19On sait les excès auxquels fut alors conduit Ferenczi, jusqu’à réaliser, à l’hôtel même où résidait R. N., des séances de plusieurs heures deux fois par jour, en plus de celles des week-ends et de la nuit. Cette femme avait trouvé un amoureux parfait (perfect lover). C’est alors qu’elle réclama d’être elle-même l’analyste de l’analyste. Toute attitude de refus de la part de Ferenczi était interprétée comme une manifestation de haine à son égard. Ferenczi disparaît en 1934, épuisé par l’anémie de Biermer et sans doute aussi par les exigences répétées de celle qu’il a surnommée « la Reine ». Elle avait occupé seule le fauteuil et lui le divan pendant les dernières semaines de son séjour à Budapest. Ferenczi, a t-on dit, lui réglait ses séances (Aron, op. cit.). Elle même, réfugiée à Paris, écrivit un troisième livre de « psychothérapie » où elle ne fait qu’une discrète allusion à l’analyse mutuelle. Après sa mort, sa fille témoigna que l’analyse avec Ferenczi lui avait certainement sauvé la vie.

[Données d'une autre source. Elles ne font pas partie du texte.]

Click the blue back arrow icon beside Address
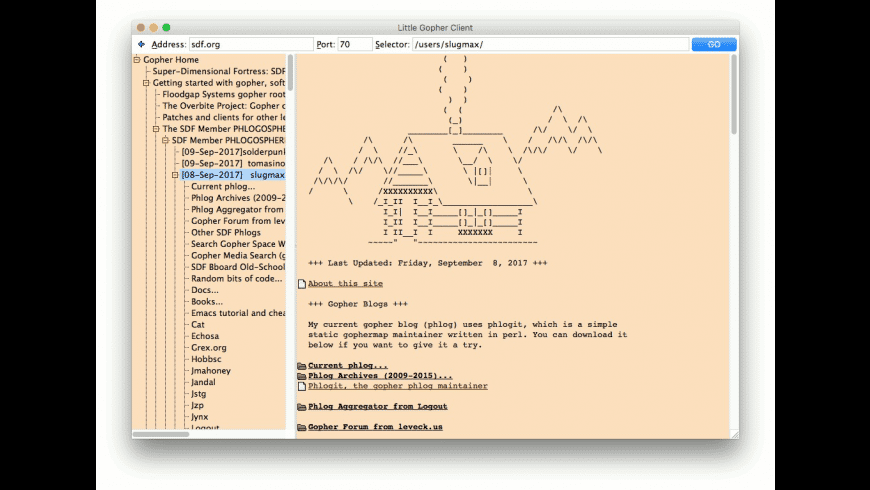 click(141, 45)
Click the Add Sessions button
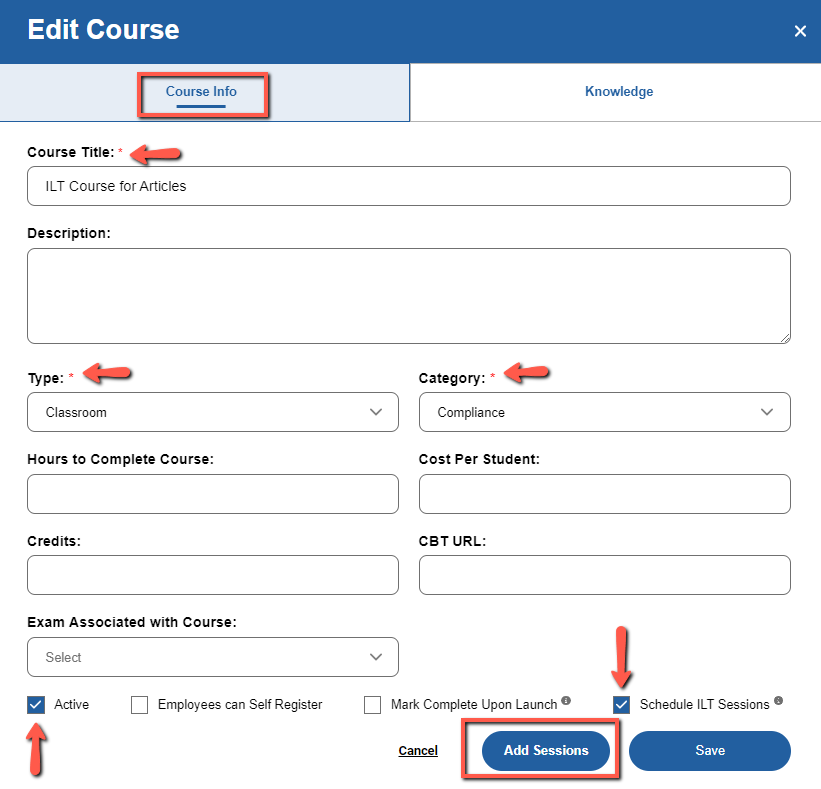 point(546,750)
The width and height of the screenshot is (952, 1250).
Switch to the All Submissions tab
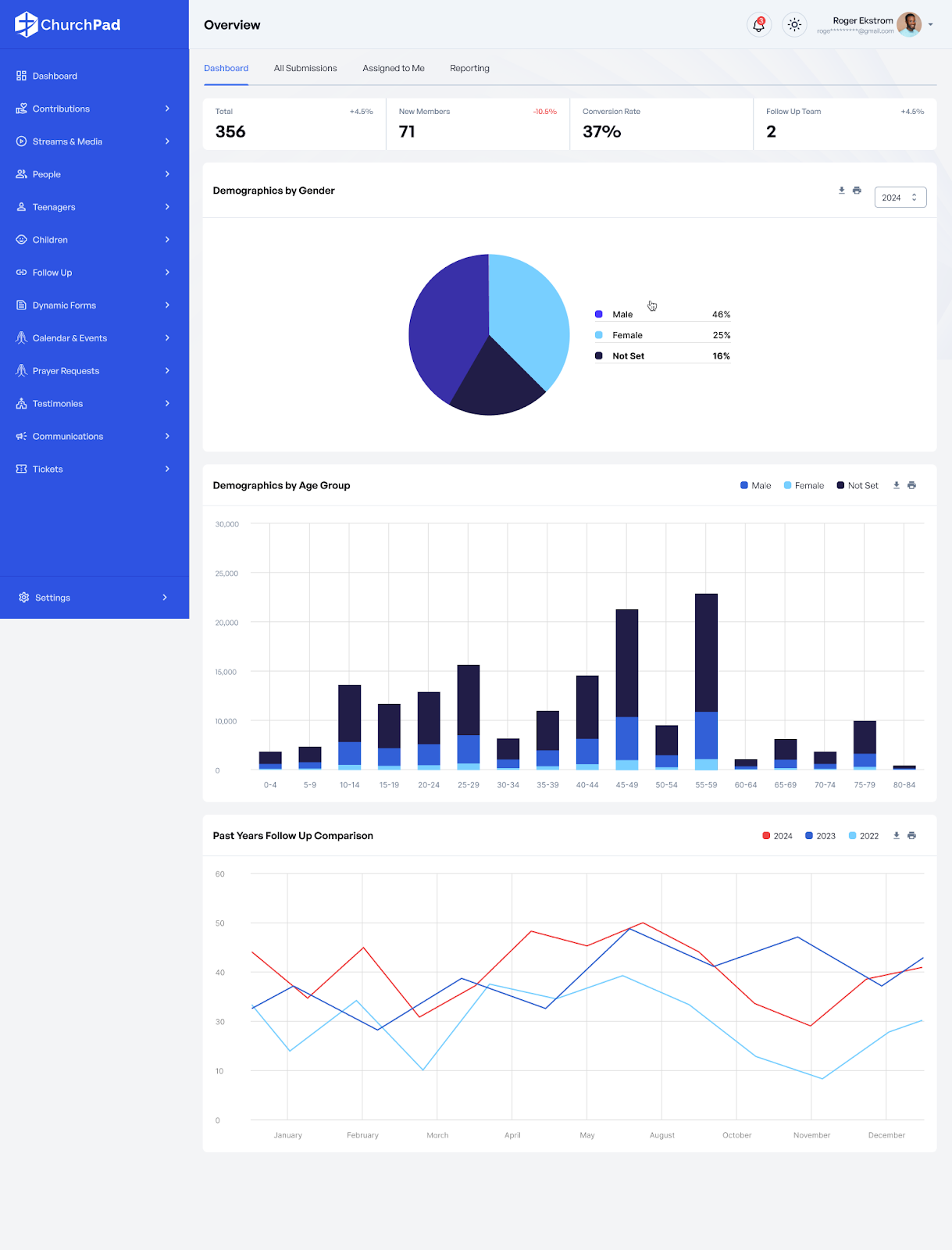[305, 68]
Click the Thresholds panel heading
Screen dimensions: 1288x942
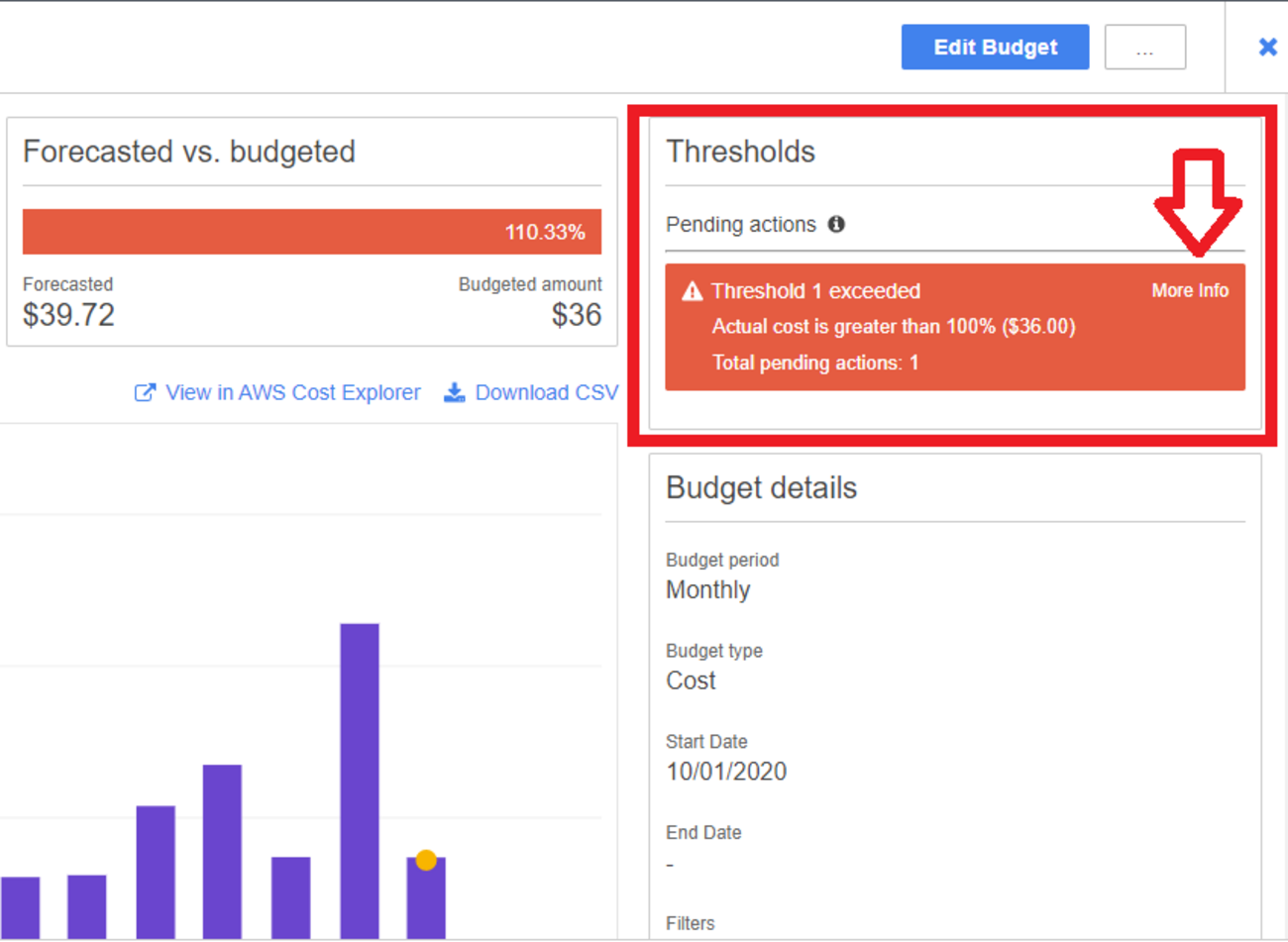pos(740,152)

20Ainsi sympathie et antipathie ne sont-elles pas l’empathie, en tout cas telle qu’elle apparaît dans le texte freudien. Ici la confusion des termes devait se révéler dans la confusion des rôles au détriment de l’asymétrie nécessaire, y compris naturellement lorsqu’elle n’est pas désirée. On ne trouve sans doute pas dans toute l’histoire de la psychanalyse d’exemple aussi douloureux et poignant que cet épisode où l’impossibilité d’analyser le contre-transfert négatif (ce fut précisément ce que Ferenczi devait reprocher à Freud) conduisit à cette série de passages à l’acte. Défaut d’empathie, pourrait-on même dire ici (impossibilité de « comprendre le mécanisme » suivant cette définition de Freud, lorsque le mécanisme emporte et détruit l’analyste lui-même), impossibilité d’assurer le rôle du mauvais objet, difficulté à se représenter le fonctionnement psychique de l’autre en raison de la confusion et du refus de se situer en tiers.

21Les tenants de l’intersubjectivité, en mettant l’empathie au centre de la cure, devaient finalement, et bien qu’ils s’en défendent, développer une pâle figure de l’analyse mutuelle. Celle-ci avait échoué, disent-ils, certes en raison des problèmes personnels de Ferenczi – la relation à sa mère – mais surtout parce que ce dernier ne possédait pas les concepts théoriques nécessaires pour poursuivre dans cette nouvelle voie. Dès lors, l’empathie devait jouir d’une faveur d’autant plus grande que lui étaient associées ces valeurs que sont l’honnêteté, l’authenticité, etc. Cependant, en révélant à juste titre la soumission masochique agie (enactment) de Ferenczi à sa patiente, ces analystes montraient en même temps que l’auteur du Journal avait confondu symétrie et échange mutuel. Dans ce cadre, l’ « auto-dévoilement » (self disclosure), dont un exemple amusant a été donné récemment (rapporté par C. Lechartier, Atlan, 2001), est décrit comme la méthode principale d’interprétation, négligeant, par sa superficialité, le refoulement (souvent confondu avec la répression), la sauvagerie du transfert et la dimension meurtrière du conflit œdipien.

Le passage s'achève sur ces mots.